Trend will Continue
Between 2007 and 2016, inflation as measured by the Consumer Price Index (CPI) for industrial workers (IW) rose at a compounded annual growth rate (CAGR) of 8.6%. During the period, fees at the top management institutes in the country rose by 12-19%.
Experts, however, reckon that this trend of fee increases will continue. “Management education, globally, is an expensive proposition. Institutes have to invest a lot of money in case studies, faculty salaries, including visiting professors, international collaborations where students and teachers are exposed to other markets, among other things,” says Rohin Kapoor, director at Deloitte in India. Earlier, this was largely subsidised, he said.

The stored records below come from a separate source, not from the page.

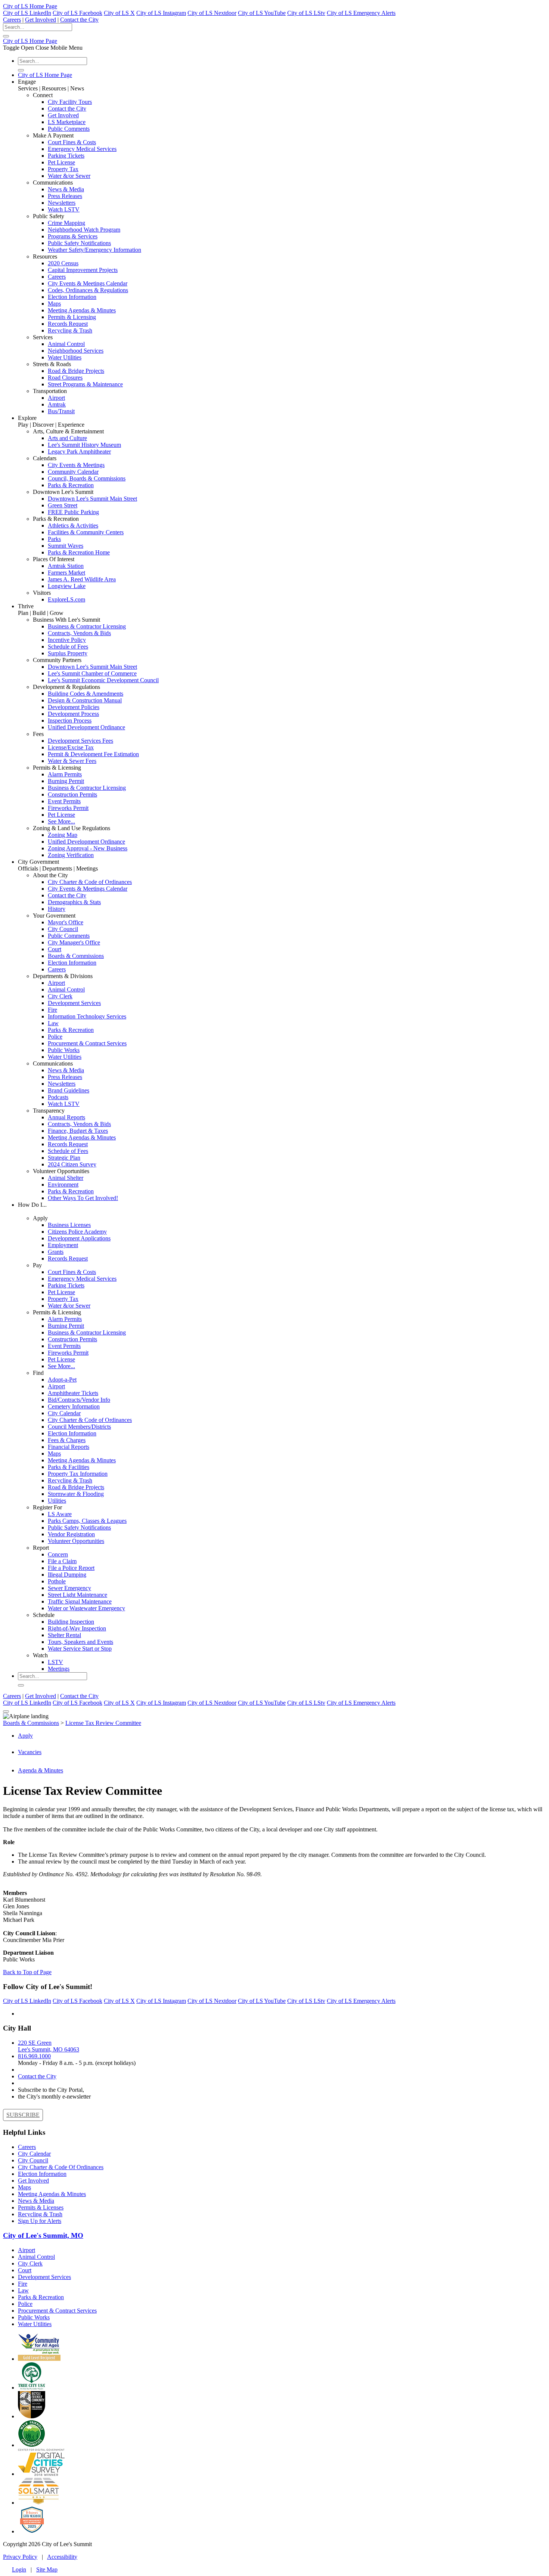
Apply (25, 1735)
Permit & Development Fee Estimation (93, 754)
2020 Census (63, 263)
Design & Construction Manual (85, 700)
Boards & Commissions (76, 956)
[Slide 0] (6, 1711)
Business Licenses (69, 1225)
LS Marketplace (67, 122)
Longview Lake (67, 586)
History (56, 909)
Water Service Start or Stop (80, 1648)
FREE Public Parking (73, 512)
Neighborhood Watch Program (84, 229)
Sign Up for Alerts (39, 2221)
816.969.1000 (34, 2056)
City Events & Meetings (76, 465)
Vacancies (29, 1752)
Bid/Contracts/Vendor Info (79, 1400)
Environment (63, 1184)
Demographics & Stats (74, 902)
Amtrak (57, 404)
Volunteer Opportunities (76, 1541)
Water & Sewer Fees (72, 761)
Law (53, 1023)
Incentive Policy (67, 640)
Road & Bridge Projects (76, 371)
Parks (54, 539)
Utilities (57, 1500)
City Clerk (60, 996)
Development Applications (79, 1238)
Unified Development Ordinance (86, 727)
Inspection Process (70, 720)
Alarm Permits (65, 774)
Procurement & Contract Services (87, 1043)
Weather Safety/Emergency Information (94, 250)
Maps (54, 303)
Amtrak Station (66, 566)
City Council (63, 929)
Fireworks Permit (68, 808)
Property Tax (63, 169)
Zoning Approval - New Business (87, 848)
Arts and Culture (67, 438)
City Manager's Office (74, 942)
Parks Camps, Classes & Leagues (87, 1521)
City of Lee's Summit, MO (43, 2235)
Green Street (62, 505)
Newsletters (61, 203)
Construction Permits (72, 794)
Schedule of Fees (68, 646)
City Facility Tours (70, 102)
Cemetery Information (74, 1406)
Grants (55, 1252)
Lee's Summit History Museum (84, 445)
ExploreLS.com (66, 599)
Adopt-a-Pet (62, 1379)
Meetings (58, 1669)
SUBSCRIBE (23, 2115)
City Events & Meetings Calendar (87, 283)
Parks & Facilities (68, 1467)
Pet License (61, 162)
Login (19, 2569)
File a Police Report (71, 1568)
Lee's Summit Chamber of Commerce (92, 673)
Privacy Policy (20, 2557)
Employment (63, 1245)
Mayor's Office (65, 922)
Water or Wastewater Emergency (86, 1608)
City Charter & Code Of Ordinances (60, 2167)
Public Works (64, 1050)
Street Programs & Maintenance (85, 384)
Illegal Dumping (67, 1574)
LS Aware (60, 1514)
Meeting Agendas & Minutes (82, 310)
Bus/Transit (61, 411)
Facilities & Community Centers (86, 532)
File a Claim (62, 1561)
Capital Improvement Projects (83, 270)
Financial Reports (68, 1447)
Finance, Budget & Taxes (78, 1131)
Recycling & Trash (70, 330)
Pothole (57, 1581)
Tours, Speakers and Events (80, 1642)
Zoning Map (62, 835)
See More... (61, 821)
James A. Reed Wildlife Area (82, 579)
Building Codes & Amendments (85, 693)
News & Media (66, 189)
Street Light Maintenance (77, 1595)
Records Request (68, 324)
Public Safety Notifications (79, 243)
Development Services (74, 1003)
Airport (56, 398)
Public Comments (69, 129)
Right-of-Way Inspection (77, 1628)
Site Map (47, 2569)
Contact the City (79, 19)
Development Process (73, 714)
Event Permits (64, 801)
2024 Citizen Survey (72, 1164)
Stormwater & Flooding (76, 1494)
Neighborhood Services (75, 350)
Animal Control (66, 344)
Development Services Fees (80, 740)
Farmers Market (66, 572)
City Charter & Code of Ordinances (90, 882)
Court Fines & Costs (72, 142)
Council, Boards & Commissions (86, 478)
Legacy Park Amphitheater (79, 451)
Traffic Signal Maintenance (80, 1601)
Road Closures (65, 377)
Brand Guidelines (68, 1090)
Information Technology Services (87, 1016)
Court (54, 949)
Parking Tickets (66, 155)
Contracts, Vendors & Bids (79, 633)
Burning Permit (66, 781)
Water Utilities (64, 357)
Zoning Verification (71, 855)
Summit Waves (65, 545)
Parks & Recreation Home (79, 552)
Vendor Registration (71, 1534)
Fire (52, 1009)
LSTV (55, 1662)
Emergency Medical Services (82, 149)
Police (55, 1036)
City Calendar (64, 1413)
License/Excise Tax (71, 747)
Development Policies (73, 707)
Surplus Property (67, 653)
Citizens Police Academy (77, 1231)
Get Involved (40, 19)
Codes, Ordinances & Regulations (88, 290)
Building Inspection (71, 1621)
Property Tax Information (78, 1474)
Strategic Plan (64, 1157)
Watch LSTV (64, 209)
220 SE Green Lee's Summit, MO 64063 (48, 2046)
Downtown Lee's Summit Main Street (92, 498)
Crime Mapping (66, 223)
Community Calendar (73, 471)
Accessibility (62, 2557)
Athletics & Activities (73, 525)
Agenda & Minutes (40, 1770)
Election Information (72, 297)
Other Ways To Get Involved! (83, 1198)
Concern (58, 1554)
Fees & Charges (67, 1440)
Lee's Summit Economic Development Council (103, 680)
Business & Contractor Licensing (87, 626)
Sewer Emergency (69, 1588)
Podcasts (58, 1097)
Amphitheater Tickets (73, 1393)
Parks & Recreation (71, 485)
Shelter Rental (64, 1635)
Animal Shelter (65, 1178)
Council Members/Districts (79, 1426)
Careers (12, 19)
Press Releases (65, 196)
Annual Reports (66, 1117)
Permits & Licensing (72, 317)
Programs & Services (72, 236)
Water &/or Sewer (69, 176)
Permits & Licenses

“Now, increasingly, the thinking is that students who pass out from these top institutes get good/above average salaries and should not find it difficult to repay their loans. Also, for people from economically challenged backgrounds, there are fee waivers,” Kapoor said. Graduates of top Indian management schools get average starting annual pay of .₹ 13-18 lakh during placements.
For institutes operating in developed markets, tuition fees for management programmes have already reached a certain level, with increases limited to 3-4%, usually in line with cost inflation. “Going forward, even fees at Indian institutes will stabilise,” Kapoor said.
Globally, there are at least four Bschools that charge above $200,000 as the total cost of a full-time MBA programme.